Il est dur à croire que cela fait déjà deux semaines que nous sommes sur l'île. Les jours filent tels les grains de sable du désert filant à travers le chas d'un sablier. Les minutes s'engrènent à un rythme déchaîné dès que l'on est occupé. Depuis que l’ordre du pays a été renversé, il a fallu finir le boulot ; mater les rares révoltes, finir les dernières poches de criminalités, superviser l’entraînement de l'armée « fédérale »,... Mais nous sommes des marins, pas des hommes des sables, nous prenons peu à peu mains à la navigation sur les fleuves de sable, mais j'ai peur que les hommes émoussent leurs compétences navales. C'est pourquoi, j'ai décidé qu'aujourd'hui auront lieu quelques exercices en mer. Un tour de l'île, quelques courses, ce genre de chose. L'océan est assez agité aujourd'hui, c'est la condition propice pour se remettre d'aplomb. De plus, visiter les quelques petites îles qui bordent le pays de sable pourrait s'avérer bénéfique. Il semblerait qu'elles soient totalement délaissées, nul ne sait quelles trouvailles on peut y faire.
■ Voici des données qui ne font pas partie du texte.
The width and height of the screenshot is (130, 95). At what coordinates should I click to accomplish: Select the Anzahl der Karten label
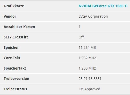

Cela me permettra par la même occasion jauger les réactions des gens du cru, un sondage d'opinion de temps en temps peut s'avérer profitable.
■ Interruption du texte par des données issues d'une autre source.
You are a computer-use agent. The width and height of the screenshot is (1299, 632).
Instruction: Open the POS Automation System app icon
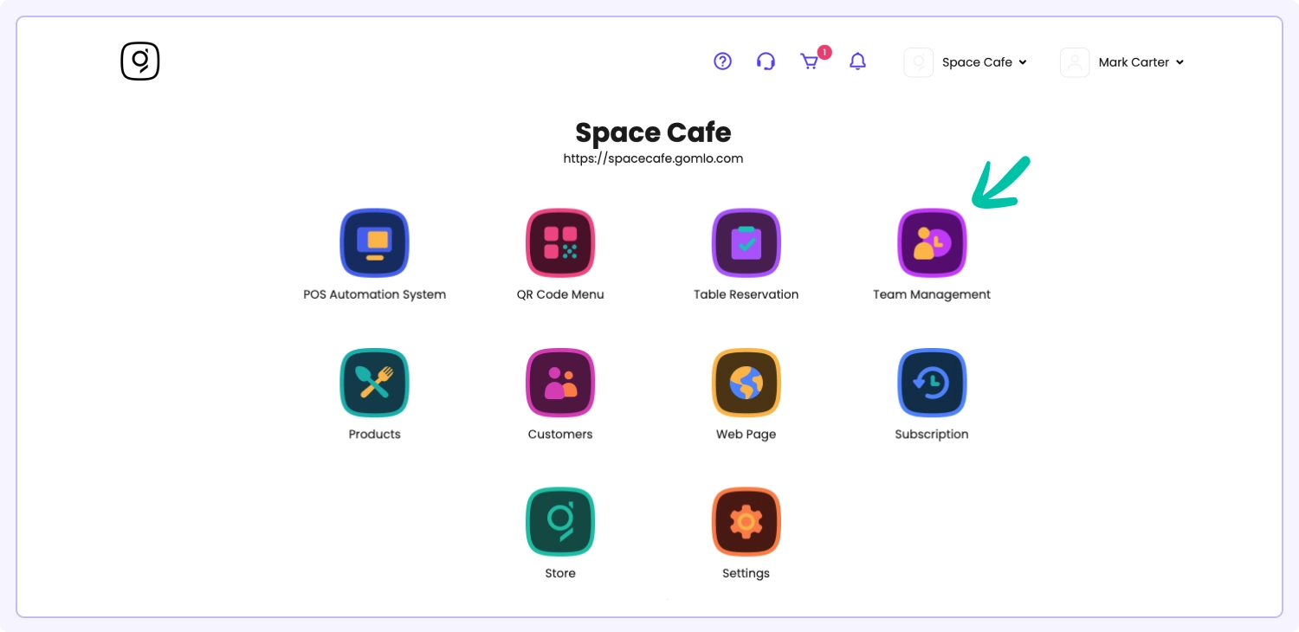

Les équipages se mettent en branle, leurs bottes claquent dans les rues tandis qu'ils se rendent au navire en rangs serrés. Les badauds assistent à la procession, étonnés. La totalité des troupes embarquent et les voiles se gonflent en direction de la mer, un fluide constitué d'eau dont l'on pourrait ignorer l'existence si l'on ne quitte jamais le cœur du désert. La transition se fait en douceur, une légère secousse ainsi qu'un vent humide chargé d'iode remplace les mers de sable et un souffle chaud et sec à l'odeur de cendre. Ça fait du bien, l'air marin est de loin bien plus agréable que celui de Jazeda, c'en est presque une véritable libération. Je donne rapidement les consignes, les navires restent en bloc jusqu'au phare qui a salué notre arrivée sur l'île, ensuite nous garderons une formation de combat en poussant à la vitesse maximale pour faire le tour de l'île.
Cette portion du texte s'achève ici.